I know that there were a lot of topics like this. And I know the basics: .forEach()
operates on original array and .map()
on the new one.
In my case:
function practice (i){
return i+1;
};
var a = [ -1, 0, 1, 2, 3, 4, 5 ];
var b = [ 0 ];
var c = [ 0 ];
console.log(a);
b = a.forEach(practice);
console.log("=====");
console.log(a);
console.log(b);
c = a.map(practice);
console.log("=====");
console.log(a);
console.log(c);
And this is output:
[ -1, 0, 1, 2, 3, 4, 5 ]
=====
[ -1, 0, 1, 2, 3, 4, 5 ]
undefined
=====
[ -1, 0, 1, 2, 3, 4, 5 ]
[ 0, 1, 2, 3, 4, 5, 6 ]
I can't understand why using practice
changes value of b
to undefined
.
I'm sorry if this is silly question, but I'm quite new in this language and answers I found so far didn't satisfy me.

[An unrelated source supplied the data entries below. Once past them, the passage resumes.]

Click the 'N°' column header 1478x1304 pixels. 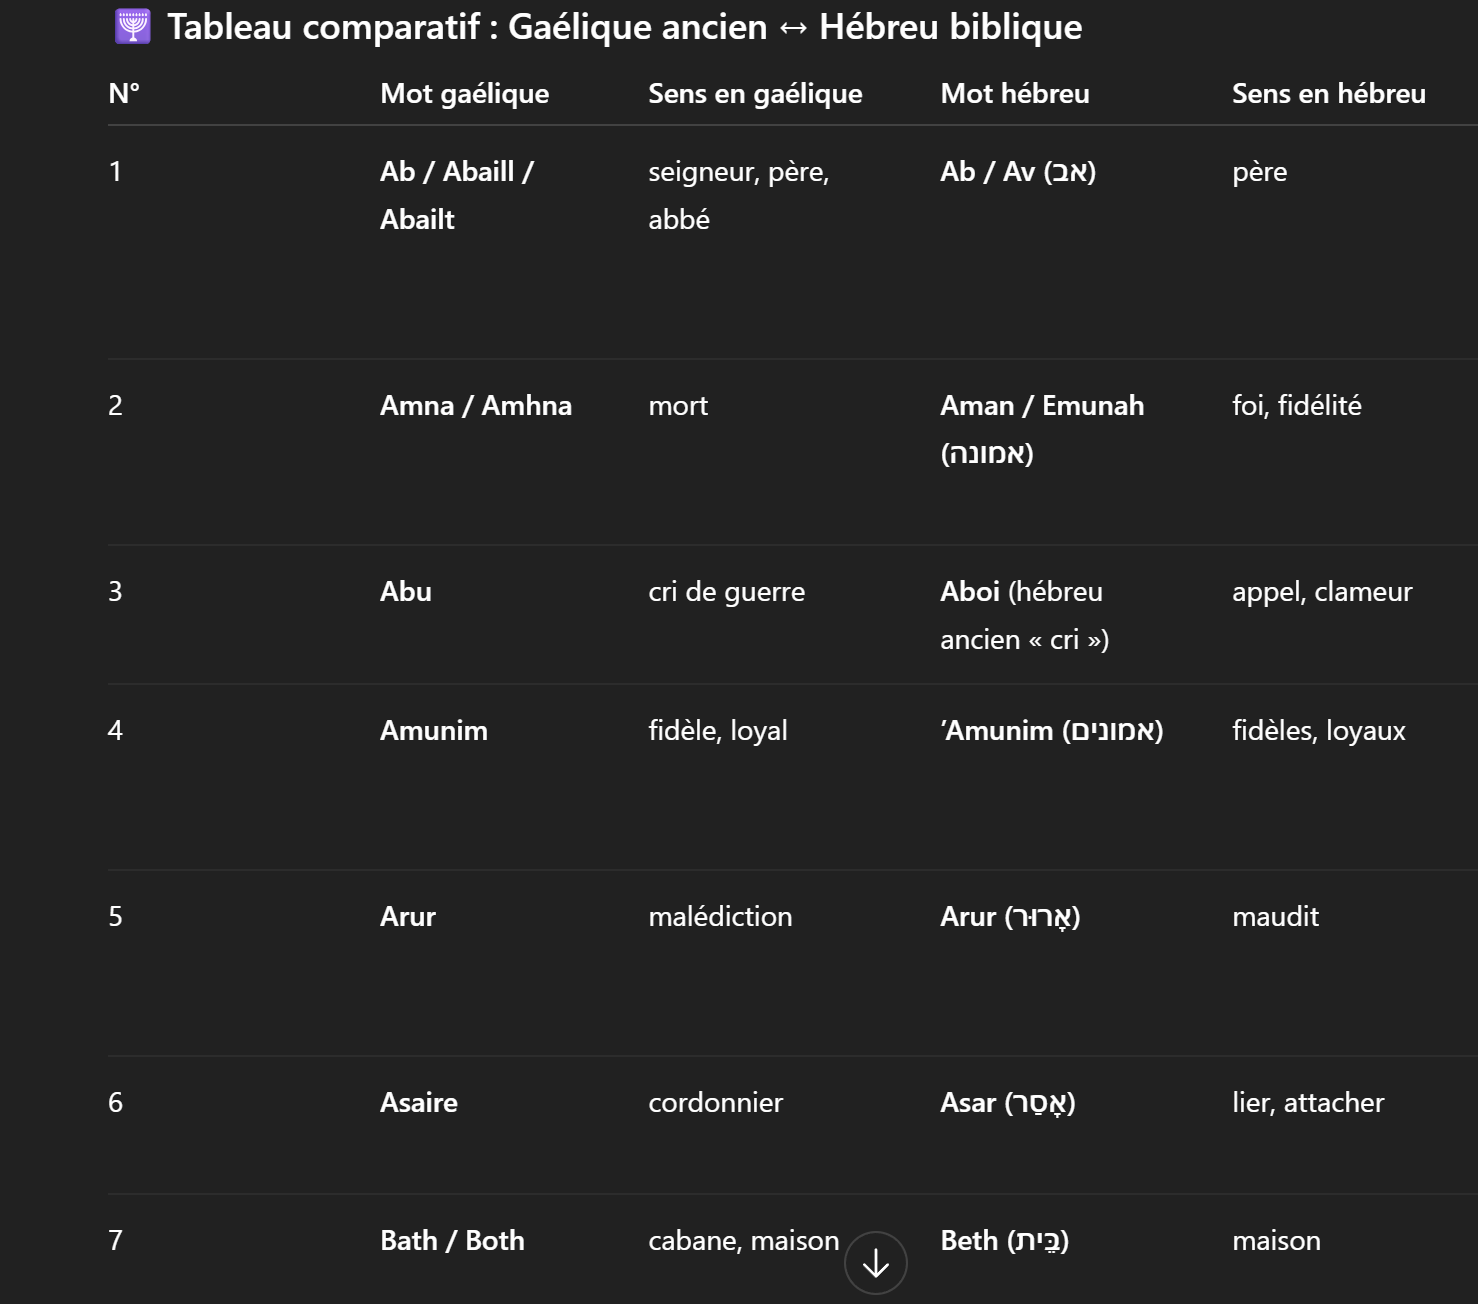pos(124,94)
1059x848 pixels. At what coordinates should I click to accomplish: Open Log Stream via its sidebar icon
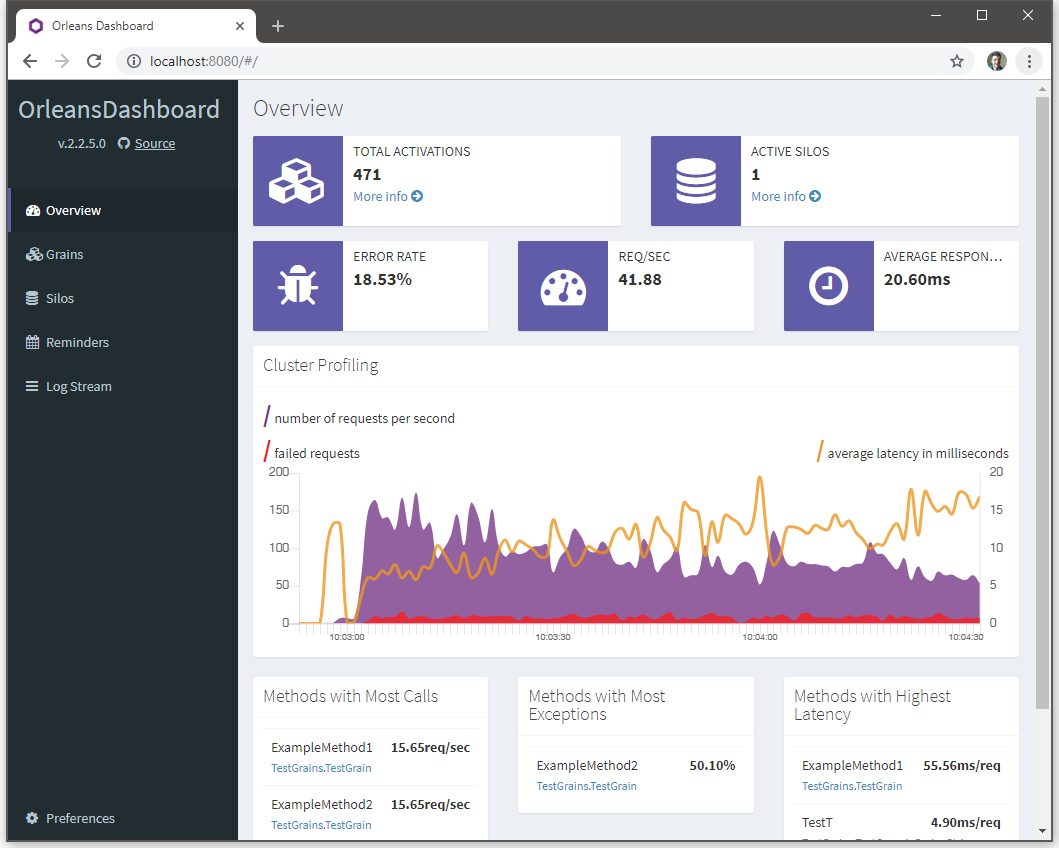tap(31, 386)
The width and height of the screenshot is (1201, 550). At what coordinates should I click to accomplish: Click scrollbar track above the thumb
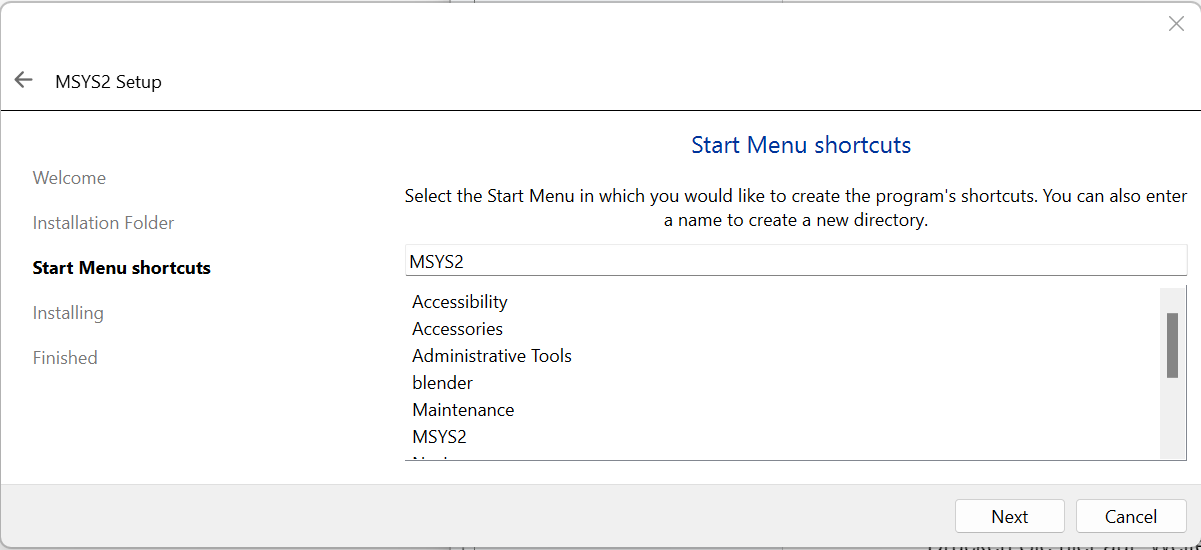[x=1172, y=299]
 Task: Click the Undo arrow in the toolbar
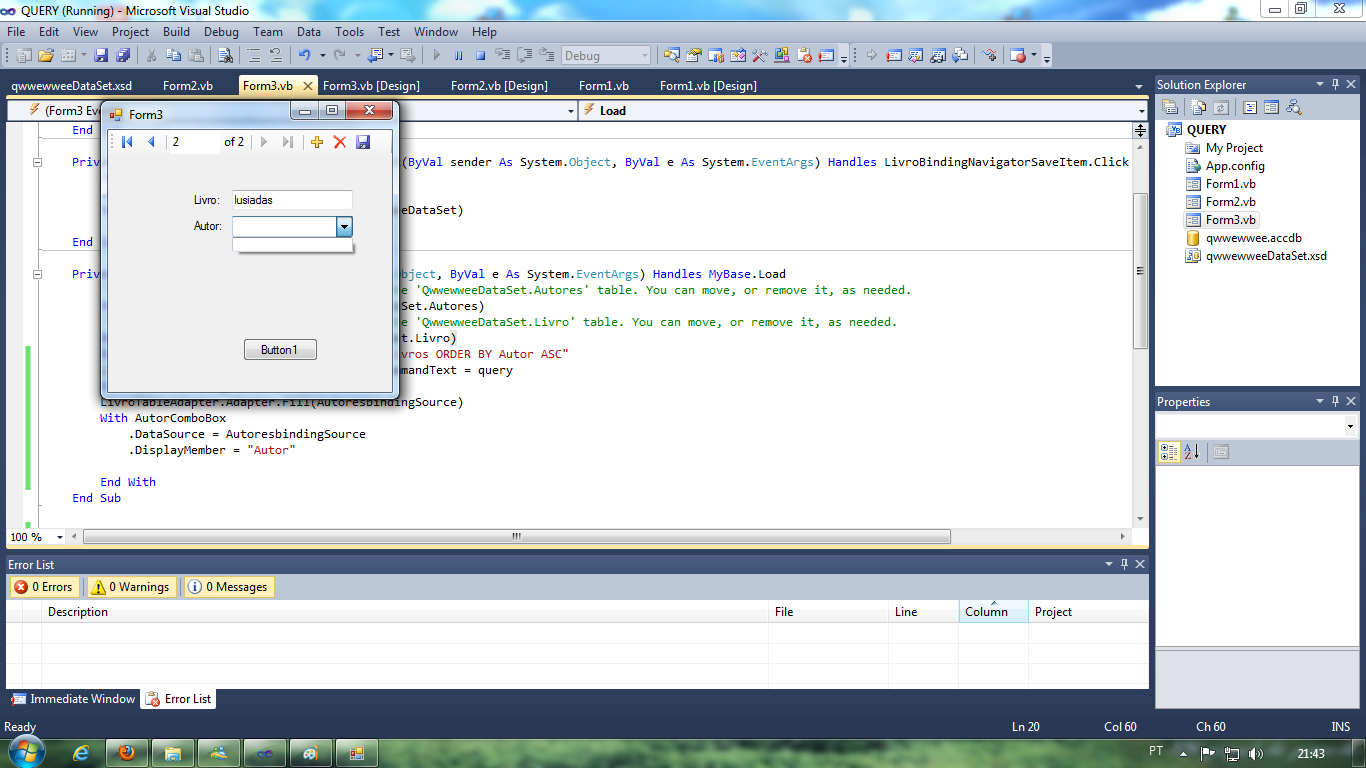point(304,56)
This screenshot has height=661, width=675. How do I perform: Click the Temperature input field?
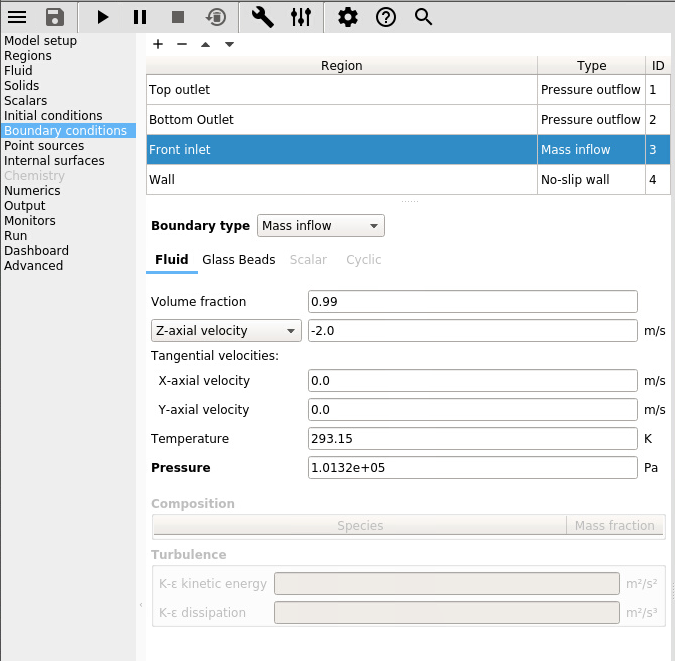[472, 439]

They are not one and the same. Let me explain the difference.
forEach
: This iterates over a list and applies some operation with side effects to each list member (example: saving every list item to the database)
map
: This iterates over a list, transforms each member of that list, and returns another list of the same size with the transformed members (example: transforming list of strings to uppercase). It does not mutate the array on which it is called (although if passed a callback function, it may do so).